GIVEN RECORDS START

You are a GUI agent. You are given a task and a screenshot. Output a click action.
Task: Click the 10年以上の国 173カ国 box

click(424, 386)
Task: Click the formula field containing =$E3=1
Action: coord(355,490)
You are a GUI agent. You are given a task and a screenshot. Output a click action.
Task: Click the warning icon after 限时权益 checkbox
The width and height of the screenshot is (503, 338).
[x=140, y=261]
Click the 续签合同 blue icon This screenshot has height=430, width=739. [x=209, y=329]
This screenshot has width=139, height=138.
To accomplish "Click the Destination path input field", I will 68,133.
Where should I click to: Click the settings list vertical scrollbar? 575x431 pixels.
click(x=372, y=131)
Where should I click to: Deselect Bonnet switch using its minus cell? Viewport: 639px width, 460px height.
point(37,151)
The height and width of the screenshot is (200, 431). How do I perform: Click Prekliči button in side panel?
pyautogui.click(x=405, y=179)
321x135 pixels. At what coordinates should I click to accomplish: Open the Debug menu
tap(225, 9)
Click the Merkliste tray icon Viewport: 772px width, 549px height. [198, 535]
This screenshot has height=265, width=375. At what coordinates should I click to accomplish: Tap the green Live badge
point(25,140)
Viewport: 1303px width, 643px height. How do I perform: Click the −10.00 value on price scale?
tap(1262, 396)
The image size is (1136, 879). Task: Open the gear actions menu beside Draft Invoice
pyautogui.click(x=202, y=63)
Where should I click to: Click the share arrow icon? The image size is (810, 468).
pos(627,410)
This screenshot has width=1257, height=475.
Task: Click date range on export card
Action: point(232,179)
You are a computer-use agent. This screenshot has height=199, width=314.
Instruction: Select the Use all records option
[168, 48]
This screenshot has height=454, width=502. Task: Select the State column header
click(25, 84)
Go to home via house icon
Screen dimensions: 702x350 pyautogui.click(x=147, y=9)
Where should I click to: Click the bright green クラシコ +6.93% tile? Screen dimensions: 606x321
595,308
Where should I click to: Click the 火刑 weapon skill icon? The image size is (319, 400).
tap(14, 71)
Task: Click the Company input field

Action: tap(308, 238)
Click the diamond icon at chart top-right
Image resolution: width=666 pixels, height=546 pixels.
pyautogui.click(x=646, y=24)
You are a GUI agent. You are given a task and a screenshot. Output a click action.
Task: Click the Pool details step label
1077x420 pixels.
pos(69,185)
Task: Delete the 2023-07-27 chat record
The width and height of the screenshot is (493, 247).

GIVEN RECORDS END

• WORK REQUIRED
Word for word, copy the listing above in its entirety.

• OUTPUT
You are a GUI agent. You are given a task and a screenshot. Output a click action.
Task: Click the 10年以上の国 173カ国 box

click(424, 386)
Task: Click the formula field containing =$E3=1
Action: coord(355,490)
You are a GUI agent. You are given a task and a screenshot. Output a click action.
Task: Click the warning icon after 限时权益 checkbox
The width and height of the screenshot is (503, 338).
[x=140, y=261]
Click the 续签合同 blue icon This screenshot has height=430, width=739. [x=209, y=329]
This screenshot has width=139, height=138.
To accomplish "Click the Destination path input field", I will 68,133.
Where should I click to: Click the settings list vertical scrollbar? 575x431 pixels.
click(x=372, y=131)
Where should I click to: Deselect Bonnet switch using its minus cell? Viewport: 639px width, 460px height.
point(37,151)
The height and width of the screenshot is (200, 431). How do I perform: Click Prekliči button in side panel?
pyautogui.click(x=405, y=179)
321x135 pixels. At what coordinates should I click to accomplish: Open the Debug menu
tap(225, 9)
Click the Merkliste tray icon Viewport: 772px width, 549px height. [198, 535]
This screenshot has height=265, width=375. At what coordinates should I click to accomplish: Tap the green Live badge
point(25,140)
Viewport: 1303px width, 643px height. How do I perform: Click the −10.00 value on price scale?
tap(1262, 396)
The image size is (1136, 879). Task: Open the gear actions menu beside Draft Invoice
pyautogui.click(x=202, y=63)
Where should I click to: Click the share arrow icon? The image size is (810, 468).
pos(627,410)
This screenshot has width=1257, height=475.
Task: Click date range on export card
Action: point(232,179)
You are a computer-use agent. This screenshot has height=199, width=314.
Instruction: Select the Use all records option
[168, 48]
This screenshot has height=454, width=502. Task: Select the State column header
click(25, 84)
Go to home via house icon
Screen dimensions: 702x350 pyautogui.click(x=147, y=9)
Where should I click to: Click the bright green クラシコ +6.93% tile? Screen dimensions: 606x321
595,308
Where should I click to: Click the 火刑 weapon skill icon? The image size is (319, 400).
tap(14, 71)
Task: Click the Company input field

Action: tap(308, 238)
Click the diamond icon at chart top-right
Image resolution: width=666 pixels, height=546 pixels.
pyautogui.click(x=646, y=24)
You are a GUI agent. You are given a task and a screenshot. Output a click action.
Task: Click the Pool details step label
1077x420 pixels.
pos(69,185)
Task: Delete the 2023-07-27 chat record
The width and height of the screenshot is (493, 247).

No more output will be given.